THE REQUEST: Quote the material below from the line containing "You are a GUI" through the line containing "Given: Open the", including both of those lines, and leave out the pictures.

RECORDS PROVIDED:
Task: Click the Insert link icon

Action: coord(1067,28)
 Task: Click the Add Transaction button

* * *

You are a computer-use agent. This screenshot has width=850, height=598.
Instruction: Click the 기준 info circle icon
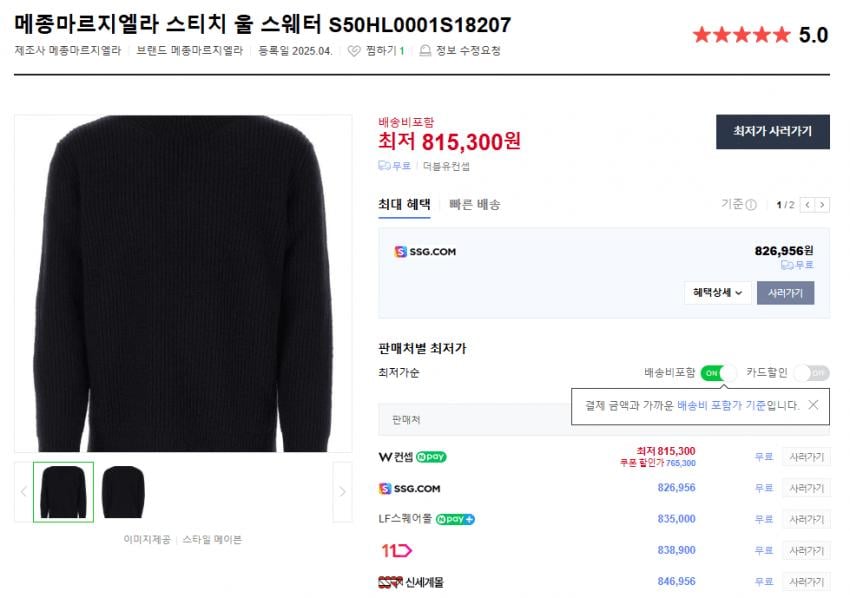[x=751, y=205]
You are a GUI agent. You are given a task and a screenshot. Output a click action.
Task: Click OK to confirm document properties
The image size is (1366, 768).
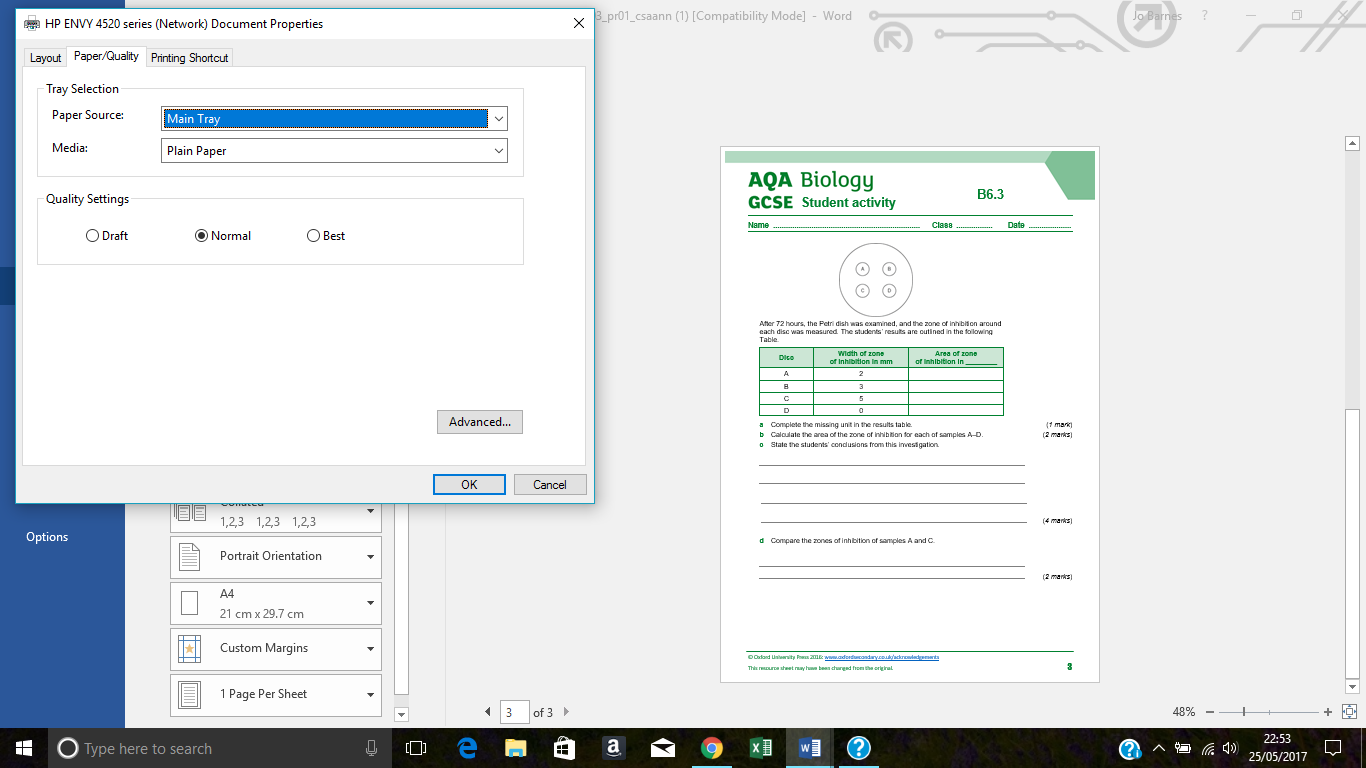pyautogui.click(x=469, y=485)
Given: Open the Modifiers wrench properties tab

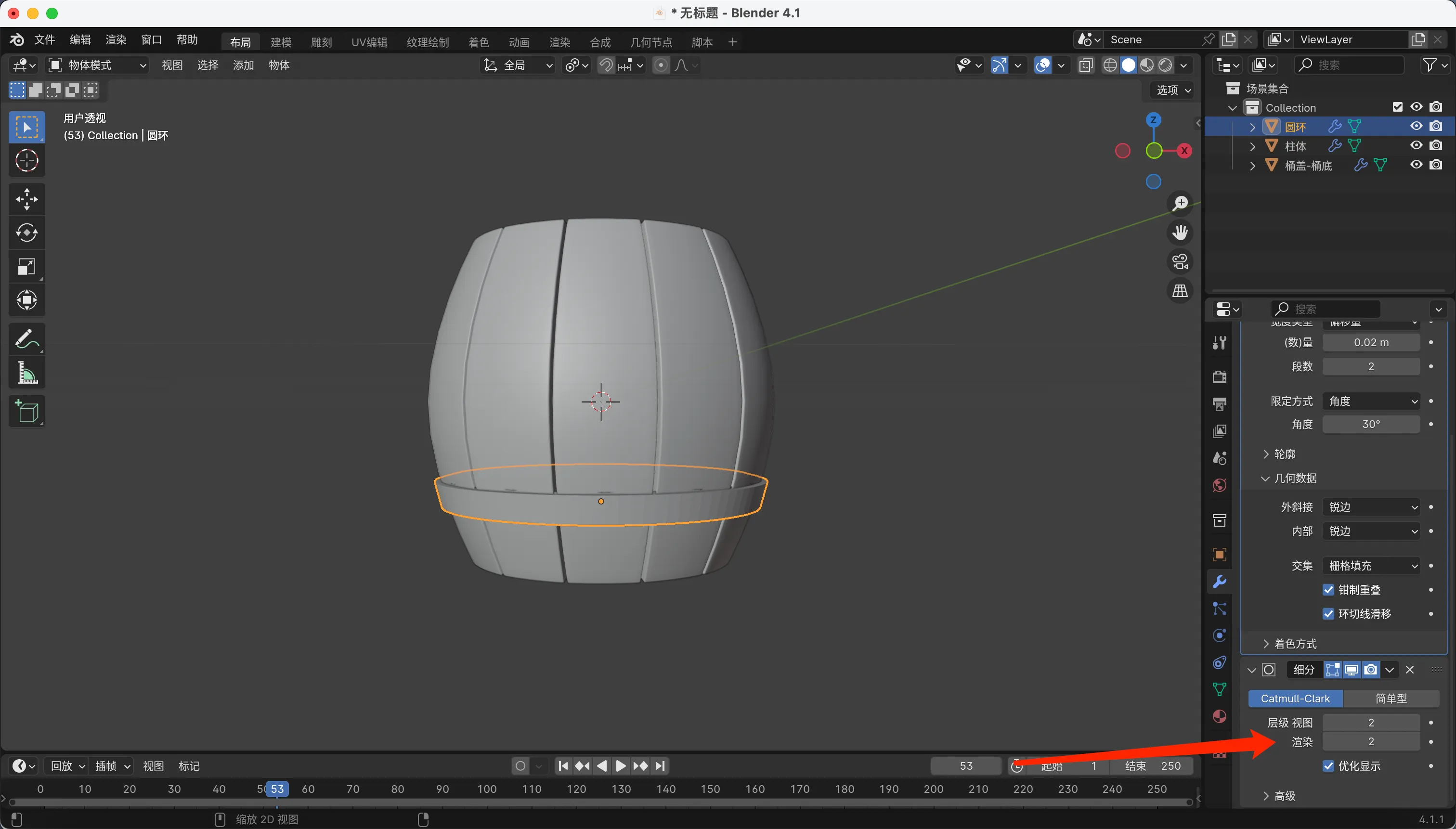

FULL ANSWER:
You are a GUI agent. You are given a task and a screenshot. Output a click action.
Task: Click OK to confirm document properties
The image size is (1366, 768).
pyautogui.click(x=469, y=485)
Given: Open the Modifiers wrench properties tab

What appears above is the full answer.